L’université Eichi (‘Sagesse’) d’Osaka est le seul établissement de premier cycle universitaire (deux ans) du Japon géré par l’Eglise (en l’occurrence par le diocèse d’Osaka). Elle a la particularité d’accueillir les diplômés des lycées coréens qui n’ont pas les qualifications légales requises par l’Education nationale pour entrer dans les établissements d’Etat (3). Elle a prévu de transformer sa section de théologie, à l’exemple de Nanzan, en “Département des humanités chrétiennes” qui, espère-t-on, sera plus facile d’accès aux étudiants non catholiques. Un des maîtres assistants, le P. Takehiko Oda, explique que “cette réorganisation facilitera les conditions d’une meilleure entente entre les étudiants non catholiques et les catholiques”. Eichi a modifié sa déclaration d’intention initiale en y ajoutant une clause déclarant : “Se fondant sur l’engagement de l’Eglise catholique d’être du côté des plus faibles, nous tendons vers un monde de paix bâti sur la liberté, l’égalité et le respect des droits de l’homme, cherchant notre joie dans tout ce qui fait la valeur de la vie humaine.”
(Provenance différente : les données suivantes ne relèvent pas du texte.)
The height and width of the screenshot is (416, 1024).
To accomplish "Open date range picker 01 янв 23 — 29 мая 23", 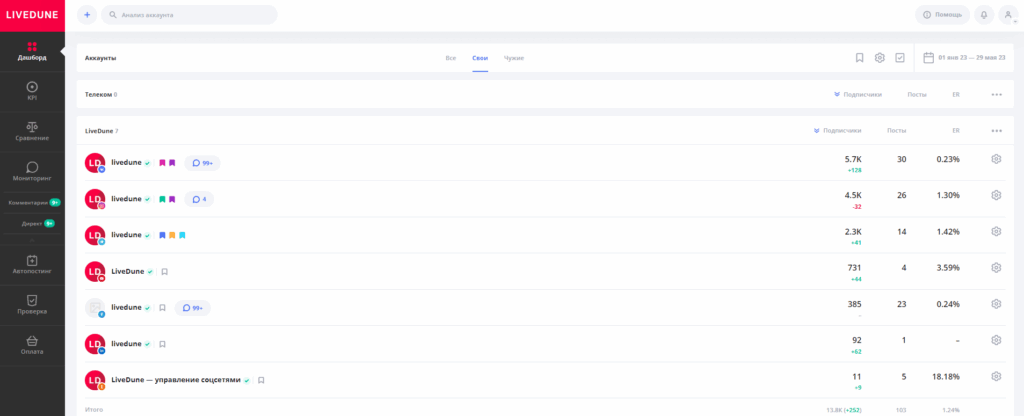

D’autres établissements de cycle universitaire court, comme l’université Junshin de Nagasaki, dirigée par l’Institut des Sours du Cour de Marie, restent attachés à leur positionnement initial. Les étudiants doivent étudier une introduction à la religion catholique et, dans le détail, connaître l’esprit qui a présidé à la fondation de l’école. Junshin a débuté comme un institut universitaire de premier cycle pour évoluer rapidement vers un institut de formation des éducatrices d’enfants en bas âge. En 1994, elle a ouvert un cycle de formation de travailleurs sociaux. D’après Sour Chizuko Kataoka, “nous voulons développer notre identité sur la base des valeurs universelles de l’Eglise catholique, sans nous laisser influencer par les tendances en vogue du moment.” Comme “point de contact” entre la société japonaise et l’Eglise, assure-t-elle, l’université “joue le rôle de levain dans la pâte en vue de l’évangélisation”.

La question de l’identité catholique paraît plus ambiguë chez les jésuites de l’université Sophia de Tôkyô. Depuis 2001, l’établissement mène une réforme à long terme appelée “Le grand plan”. Une partie de ce nouveau plan comporte la construction d’un nouvel édifice qui devrait être achevé en 2006. Pendant ce temps, un dortoir a été démoli et sera remplacé par des chambres individuelles. Le foyer de étudiants, “Jochi Kaikan lui aussi sera rasé. Il comportait une chapelle pour les étudiants, la chapelle St Aloysius, et une bibliothèque de livres catholiques, la Bibliothèque Saint Paul Miki. Rien n’a encore été prévu pour les remplacer. Pour ses grands rassemblements, l’université utilise l’église voisine de Kojimachi. Pourtant, le doyen de la faculté de théologie, le P. Sanji Yamaoka, considère la chapelle comme “une nécessité quotidienne”. Mis à part les grands événements, “il est important que les étudiants aient une chapelle où ils puissent entrer librement et prier en paix”. Masakuni Hoshino, président de l’Association des étudiants catholiques de Sophia, lui aussi émet quelques réserves : “‘Le grand plan’ peut convenir à la situation présente, mais je doute que ce plan réponde vraiment au rêve de St François Xavier de voir la Bonne Nouvelle largement répandue.”

En 1992, le nombre des étudiants inscrits dans les universités catholiques japonaises était de 30 092. Dix ans plus tard, le chiffre est de 38 116 (sur un total, en 2000, de 599 655 étudiants). Il n’existe pas de statistiques indiquant le nombre de catholiques parmi eux. Selon un responsable de la Conférence des évêques catholiques japonais, l’augmentation tant du nombre des universités catholiques que de celui de leurs étudiants est en partie dû au fait que les établissements de premier cycle universitaire (deux années d’études) ont reçu le titre officiel d’université. Davantage de jeunes, également, entrent à l’université et de nombreux adultes, plus âgés, reviennent à l’université reprendre des études. Les récentes études démographiques montrent cependant que le nombre des étudiants va en diminuant. Au Japon, en 2000, les jeunes âgés de 18 ans étaient de 1,59 million alors que les enfants âgés de 8 ans n’étaient que 1,21 million, illustration de la “très nette tendance à la baisse” des naissances.